▶ _TASK TO COMPLETE_
Copy out every line of the records below word for word, changing nothing.

▶ _ITEMS_
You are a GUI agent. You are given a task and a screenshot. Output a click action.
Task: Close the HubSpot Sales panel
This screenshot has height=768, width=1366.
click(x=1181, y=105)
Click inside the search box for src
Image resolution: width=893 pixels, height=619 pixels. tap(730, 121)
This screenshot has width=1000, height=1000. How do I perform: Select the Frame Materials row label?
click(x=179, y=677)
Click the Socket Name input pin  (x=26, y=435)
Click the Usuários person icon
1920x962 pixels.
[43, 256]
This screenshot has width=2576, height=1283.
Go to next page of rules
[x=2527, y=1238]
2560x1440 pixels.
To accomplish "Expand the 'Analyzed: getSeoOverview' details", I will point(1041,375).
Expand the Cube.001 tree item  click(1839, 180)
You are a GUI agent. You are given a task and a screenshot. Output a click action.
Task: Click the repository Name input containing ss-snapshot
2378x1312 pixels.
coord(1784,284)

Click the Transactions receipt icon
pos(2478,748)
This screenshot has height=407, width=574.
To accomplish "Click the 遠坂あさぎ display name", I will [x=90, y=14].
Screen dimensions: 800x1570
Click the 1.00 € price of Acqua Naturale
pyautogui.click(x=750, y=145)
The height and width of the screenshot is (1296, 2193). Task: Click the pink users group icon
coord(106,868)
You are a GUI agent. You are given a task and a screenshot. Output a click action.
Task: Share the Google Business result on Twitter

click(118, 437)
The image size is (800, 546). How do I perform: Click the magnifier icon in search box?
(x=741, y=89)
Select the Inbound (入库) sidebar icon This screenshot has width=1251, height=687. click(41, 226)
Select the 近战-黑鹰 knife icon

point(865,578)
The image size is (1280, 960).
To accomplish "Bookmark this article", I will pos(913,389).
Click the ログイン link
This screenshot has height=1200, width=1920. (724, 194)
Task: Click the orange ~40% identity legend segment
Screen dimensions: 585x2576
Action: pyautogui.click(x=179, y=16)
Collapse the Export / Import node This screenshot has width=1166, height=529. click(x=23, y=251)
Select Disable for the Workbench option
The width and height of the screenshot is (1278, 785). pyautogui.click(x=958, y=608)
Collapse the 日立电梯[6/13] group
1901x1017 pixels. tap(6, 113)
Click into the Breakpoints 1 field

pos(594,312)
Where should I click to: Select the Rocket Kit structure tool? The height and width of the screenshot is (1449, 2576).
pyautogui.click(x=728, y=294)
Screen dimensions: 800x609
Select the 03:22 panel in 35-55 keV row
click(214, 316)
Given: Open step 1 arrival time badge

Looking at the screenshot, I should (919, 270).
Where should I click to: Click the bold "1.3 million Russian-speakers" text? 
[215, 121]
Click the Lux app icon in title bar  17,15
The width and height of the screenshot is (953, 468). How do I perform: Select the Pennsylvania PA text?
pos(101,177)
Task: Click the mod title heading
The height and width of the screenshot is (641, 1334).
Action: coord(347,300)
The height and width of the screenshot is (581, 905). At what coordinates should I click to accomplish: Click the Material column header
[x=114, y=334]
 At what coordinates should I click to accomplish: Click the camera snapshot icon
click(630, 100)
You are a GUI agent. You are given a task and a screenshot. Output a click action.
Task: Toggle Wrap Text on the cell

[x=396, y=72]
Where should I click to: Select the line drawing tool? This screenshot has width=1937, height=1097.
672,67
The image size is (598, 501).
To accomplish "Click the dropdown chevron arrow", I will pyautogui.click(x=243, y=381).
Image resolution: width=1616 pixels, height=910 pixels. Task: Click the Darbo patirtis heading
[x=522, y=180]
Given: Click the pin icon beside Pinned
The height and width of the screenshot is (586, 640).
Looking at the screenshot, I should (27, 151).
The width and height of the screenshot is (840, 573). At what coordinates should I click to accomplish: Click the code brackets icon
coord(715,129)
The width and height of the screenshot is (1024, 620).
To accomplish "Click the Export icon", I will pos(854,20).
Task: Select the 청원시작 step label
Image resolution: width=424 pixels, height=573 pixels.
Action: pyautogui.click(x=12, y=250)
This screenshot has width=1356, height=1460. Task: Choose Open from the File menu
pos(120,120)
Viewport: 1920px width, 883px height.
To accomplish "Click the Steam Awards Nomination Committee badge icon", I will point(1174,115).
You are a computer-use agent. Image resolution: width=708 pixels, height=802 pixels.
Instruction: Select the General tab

▶ _REPLY_
You are a GUI agent. You are given a task and a screenshot. Output a click action.
Task: Close the HubSpot Sales panel
This screenshot has height=768, width=1366.
click(x=1181, y=105)
Click inside the search box for src
Image resolution: width=893 pixels, height=619 pixels. tap(730, 121)
This screenshot has width=1000, height=1000. How do I perform: Select the Frame Materials row label?
click(x=179, y=677)
Click the Socket Name input pin  (x=26, y=435)
Click the Usuários person icon
1920x962 pixels.
[43, 256]
This screenshot has width=2576, height=1283.
Go to next page of rules
[x=2527, y=1238]
2560x1440 pixels.
To accomplish "Expand the 'Analyzed: getSeoOverview' details", I will point(1041,375).
Expand the Cube.001 tree item  click(1839, 180)
You are a GUI agent. You are given a task and a screenshot. Output a click action.
Task: Click the repository Name input containing ss-snapshot
2378x1312 pixels.
coord(1784,284)

Click the Transactions receipt icon
pos(2478,748)
This screenshot has height=407, width=574.
To accomplish "Click the 遠坂あさぎ display name", I will [x=90, y=14].
Screen dimensions: 800x1570
Click the 1.00 € price of Acqua Naturale
pyautogui.click(x=750, y=145)
The height and width of the screenshot is (1296, 2193). Task: Click the pink users group icon
coord(106,868)
You are a GUI agent. You are given a task and a screenshot. Output a click action.
Task: Share the Google Business result on Twitter

click(118, 437)
The image size is (800, 546). How do I perform: Click the magnifier icon in search box?
(x=741, y=89)
Select the Inbound (入库) sidebar icon This screenshot has width=1251, height=687. click(41, 226)
Select the 近战-黑鹰 knife icon

point(865,578)
The image size is (1280, 960).
To accomplish "Bookmark this article", I will pos(913,389).
Click the ログイン link
This screenshot has height=1200, width=1920. (724, 194)
Task: Click the orange ~40% identity legend segment
Screen dimensions: 585x2576
Action: pyautogui.click(x=179, y=16)
Collapse the Export / Import node This screenshot has width=1166, height=529. click(x=23, y=251)
Select Disable for the Workbench option
The width and height of the screenshot is (1278, 785). pyautogui.click(x=958, y=608)
Collapse the 日立电梯[6/13] group
1901x1017 pixels. tap(6, 113)
Click into the Breakpoints 1 field

pos(594,312)
Where should I click to: Select the Rocket Kit structure tool? The height and width of the screenshot is (1449, 2576).
pyautogui.click(x=728, y=294)
Screen dimensions: 800x609
Select the 03:22 panel in 35-55 keV row
click(214, 316)
Given: Open step 1 arrival time badge

Looking at the screenshot, I should (919, 270).
Where should I click to: Click the bold "1.3 million Russian-speakers" text? 
[215, 121]
Click the Lux app icon in title bar  17,15
The width and height of the screenshot is (953, 468). How do I perform: Select the Pennsylvania PA text?
pos(101,177)
Task: Click the mod title heading
The height and width of the screenshot is (641, 1334).
Action: coord(347,300)
The height and width of the screenshot is (581, 905). At what coordinates should I click to accomplish: Click the Material column header
[x=114, y=334]
 At what coordinates should I click to accomplish: Click the camera snapshot icon
click(630, 100)
You are a GUI agent. You are given a task and a screenshot. Output a click action.
Task: Toggle Wrap Text on the cell

[x=396, y=72]
Where should I click to: Select the line drawing tool? This screenshot has width=1937, height=1097.
672,67
The image size is (598, 501).
To accomplish "Click the dropdown chevron arrow", I will pyautogui.click(x=243, y=381).
Image resolution: width=1616 pixels, height=910 pixels. Task: Click the Darbo patirtis heading
[x=522, y=180]
Given: Click the pin icon beside Pinned
The height and width of the screenshot is (586, 640).
Looking at the screenshot, I should (27, 151).
The width and height of the screenshot is (840, 573). At what coordinates should I click to accomplish: Click the code brackets icon
coord(715,129)
The width and height of the screenshot is (1024, 620).
To accomplish "Click the Export icon", I will pos(854,20).
Task: Select the 청원시작 step label
Image resolution: width=424 pixels, height=573 pixels.
Action: pyautogui.click(x=12, y=250)
This screenshot has width=1356, height=1460. Task: Choose Open from the File menu
pos(120,120)
Viewport: 1920px width, 883px height.
To accomplish "Click the Steam Awards Nomination Committee badge icon", I will point(1174,115).
You are a computer-use agent. Image resolution: width=708 pixels, height=802 pixels.
Instruction: Select the General tab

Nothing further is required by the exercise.